The original file repository in AiiDA was implemented as a simple directory on the local file system. The files that belong to a node would be written as is to a subdirectory within that repository directory, without any compression or packing. The name of the directory was equal to the UUID of the node, guaranteeing that each subdirectory was unique, and the files of different nodes would not overwrite one another, even if they have identical names.

In anticipation of databases containing many nodes leading to many subdirectories, which would slow down the operation of finding the directory of a particular node, the repository was sharded. In the context of a file system, this means that instead of a flat structure of the file repository, the node directories are stored in a (nested) subdirectory. Which subdirectory is once again determined by the UUID: the first and second subdirectories are given by the first and second two characters, respectively. The remaining characters of the UUID form the name of the final subdirectory. For example, given the UUID 4802585e-18da-42e1-b063-7504585ea9af, the relative path of the subdirectory would be 48/02/585e-18da-42e1-b063-7504585ea9af. With this structure, the file repository would contain at most 256 directories, 00 through ff, with the same applying to each one of those. Starting from the third level, however, the file hierarchy would once again be flat. A schematic overview of the resulting file hierarchy is shown in :numref:`fig:internal-architecture:repository:design-original`.

static/repository/schematic_design_original.png

Schematic representation of the original structure of the file repository. The files of each node are stored in a directory that is exclusive to that node, whose path is determined by the UUID of the node. The directory is sharded twice, using two consecutive characters of the start of the UUID to create two levels of subdirectories. This is done to limit the number of directories in any one level in order to make the looking up of a directory for a given node more efficient.

Limitations

While a simple and robust design, the original architecture of the file repository had various limitations, many of which would start to play a significant role for larger project that contain many files. The main limitation of the original design is that all files were stored as is, which eventually leads to a large number of files stored in a large number of subdirectories. On a file system, each file or directory requires an inode, which is label that the file system to be able to map the filepath to the actual location on disk. The number of available inodes on a file system are limited, and certain AiiDA projects were hitting these limits, making it impossible to write more files to disk, even though there might have been plenty of raw storage space left.

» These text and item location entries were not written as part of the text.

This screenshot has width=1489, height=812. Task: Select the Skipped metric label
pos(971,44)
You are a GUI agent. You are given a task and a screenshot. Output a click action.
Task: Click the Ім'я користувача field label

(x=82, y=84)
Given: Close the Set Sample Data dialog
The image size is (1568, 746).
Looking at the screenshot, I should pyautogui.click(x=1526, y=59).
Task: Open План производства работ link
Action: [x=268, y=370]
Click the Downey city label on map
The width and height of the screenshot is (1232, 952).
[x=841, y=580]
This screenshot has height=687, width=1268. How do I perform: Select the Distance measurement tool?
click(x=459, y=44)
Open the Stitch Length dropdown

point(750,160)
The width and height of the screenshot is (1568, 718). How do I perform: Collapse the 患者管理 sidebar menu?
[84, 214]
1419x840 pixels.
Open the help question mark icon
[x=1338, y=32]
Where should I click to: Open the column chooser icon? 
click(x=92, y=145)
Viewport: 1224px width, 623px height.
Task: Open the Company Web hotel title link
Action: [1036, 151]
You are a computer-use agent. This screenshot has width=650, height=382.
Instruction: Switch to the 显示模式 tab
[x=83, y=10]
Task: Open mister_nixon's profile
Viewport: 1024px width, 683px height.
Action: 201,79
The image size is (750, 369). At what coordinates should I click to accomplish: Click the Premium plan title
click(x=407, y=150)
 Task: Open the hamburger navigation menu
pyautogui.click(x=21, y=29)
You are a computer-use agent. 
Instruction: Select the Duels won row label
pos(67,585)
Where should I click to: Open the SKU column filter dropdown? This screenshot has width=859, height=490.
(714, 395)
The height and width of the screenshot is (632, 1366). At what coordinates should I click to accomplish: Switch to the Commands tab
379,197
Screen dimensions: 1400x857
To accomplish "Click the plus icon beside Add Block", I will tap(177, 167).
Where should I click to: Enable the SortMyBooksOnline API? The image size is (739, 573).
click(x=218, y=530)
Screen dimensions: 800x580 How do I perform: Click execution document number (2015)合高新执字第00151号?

In addition, backing up a file repository with the original design was practically impossible. Due to the sheer number of files, even just determining the difference between the original and backup of a repository, for example using rsync could take days. And that is just computing the difference, let alone the time it would take to perform the actual backup.

However, it wasn't merely the number of files that was problematic, but even the number of directories that typical repositories would contain, would already significantly slow down backup operations. Since the database kept no reference of which files and directories were stored in the file repository for any given node, the original design would always create a subdirectory in the file repository for any node, even if it contained no files whatsoever. Otherwise, it would have been impossible to know whether a node really did not contain any files, or if the directory in the file repository was accidentally mistaken. This approach did, however, lead to a large number of empty directories, as many nodes often contain no files at all, for example, base type data nodes.